FINITE ELEMENT ANALYSIS AND DYNAMIC ANALYSIS OF THE OUTER BEARING BUSH FROM THE BLADE ADJUSTMENT MECHANISM OF KAPLAN TURBINES

Abstract

The objective of this paper is to analyze through the finite element method (FEM) and the motion analysis the dynamical behavior of the bushing adjustment mechanism of Kaplan turbines. The motion generated by the servomotor is transmitted from the fork head through the connecting rod to the pin lever – trunnion – blade subassembly. This subassembly of the Kaplan turbine is supported on the hub by two bushings: an outer bush and an inner bush.

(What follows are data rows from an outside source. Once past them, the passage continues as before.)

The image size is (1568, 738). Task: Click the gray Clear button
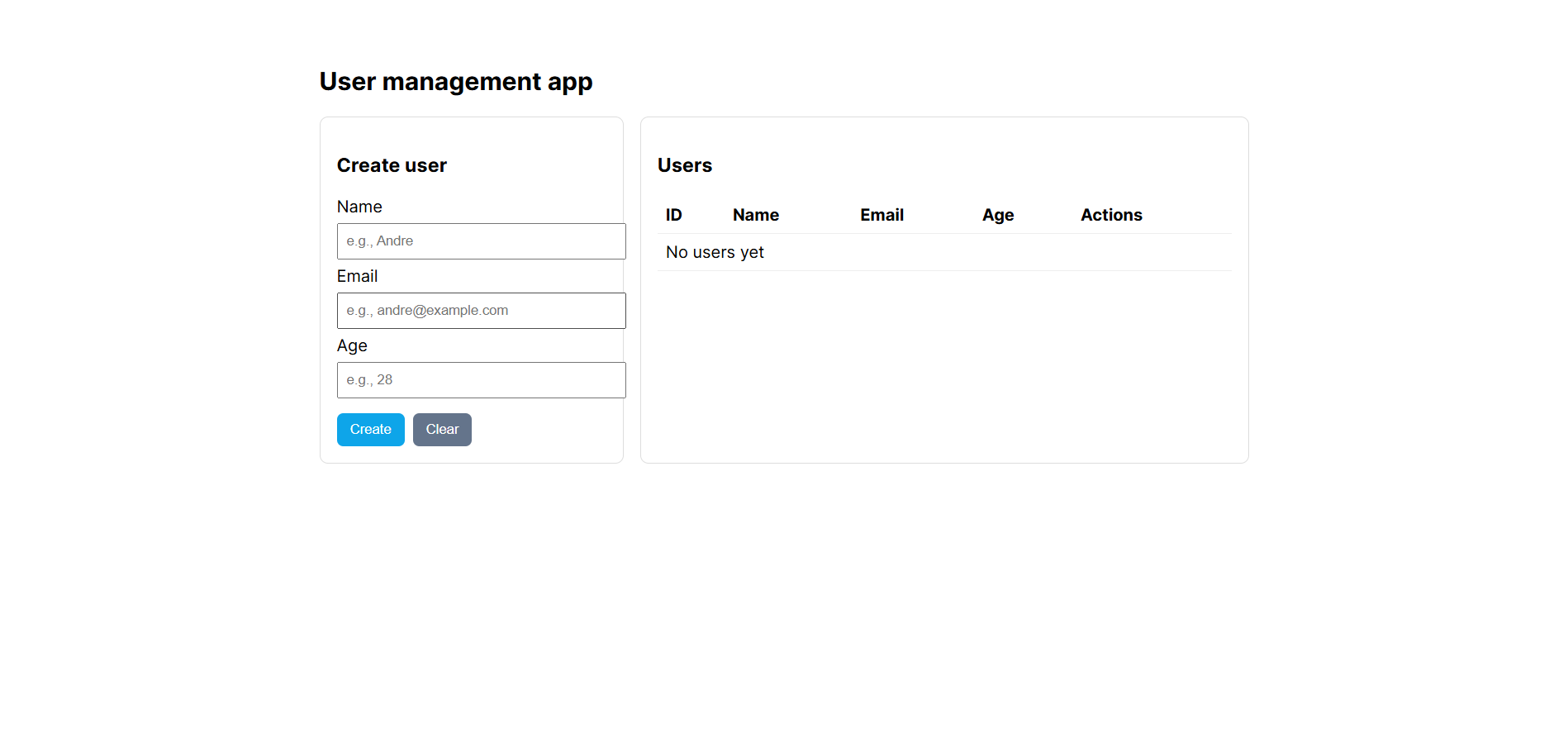click(442, 430)
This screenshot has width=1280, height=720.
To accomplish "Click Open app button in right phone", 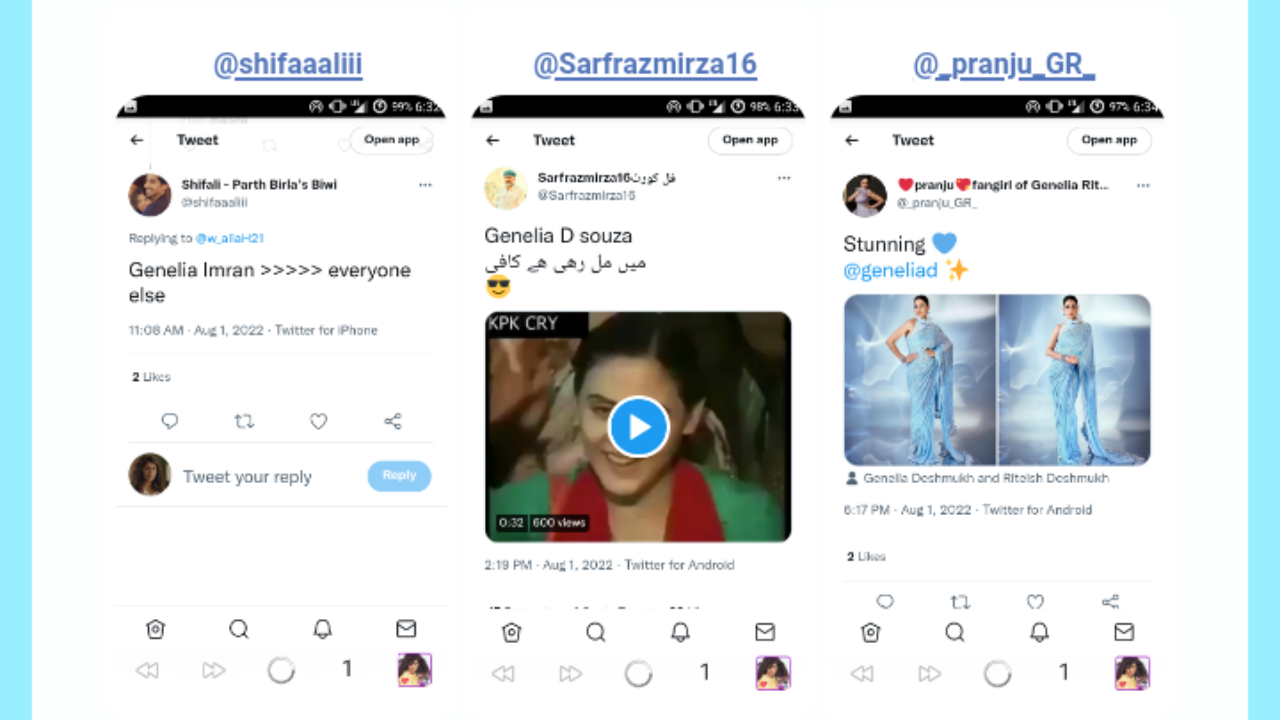I will 1109,140.
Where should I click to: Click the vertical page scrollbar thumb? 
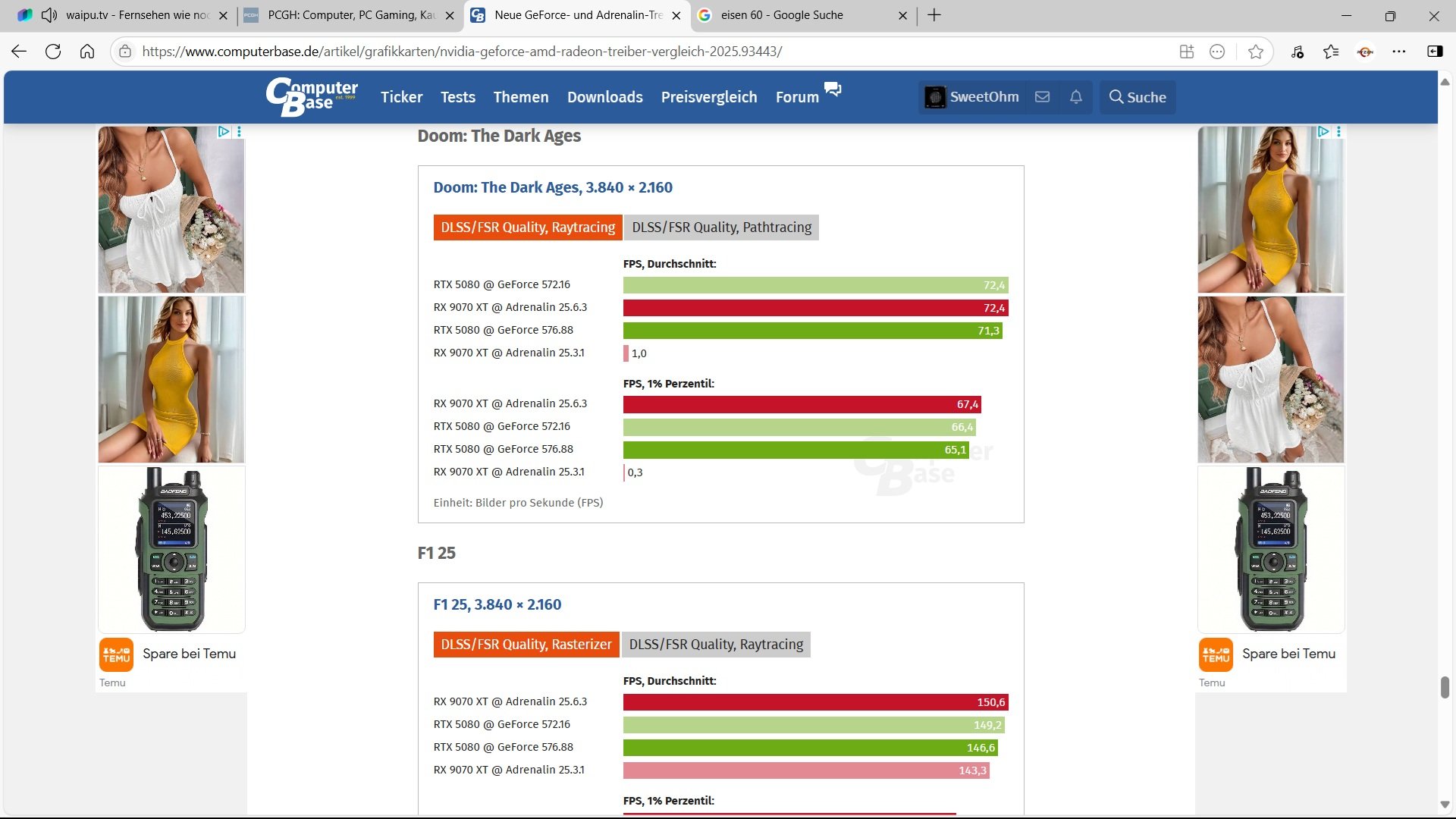coord(1445,687)
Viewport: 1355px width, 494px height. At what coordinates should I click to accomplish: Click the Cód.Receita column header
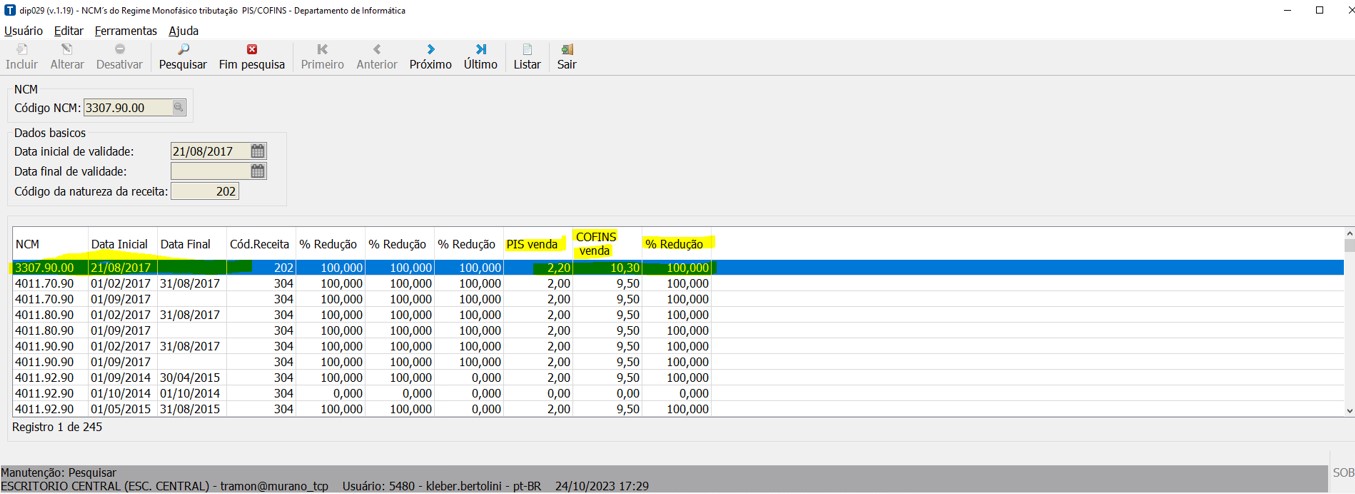tap(260, 244)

Analysis of the Kaplan turbine’s bushing was made in order to determine the stresses distribution, the displacements, the deformations and the factor of safety distribution. A three-dimensional model of the Kaplan turbine runner was generated based on the designed data. Finite element analysis and motion analysis was performed using SolidWorks package. Performing numerical calculations, the entire loading process history, the deformed geometry, the nodal velocity and the distribution of stresses, displacements and deformations are obtained. Results predicted by the finite element method show that this method is efficient and accurate and in good agreement with the theoretical and experimental values. Results from the current analysis can be used for further studies in design of the Kaplan turbine runners as part of a continuous product development process.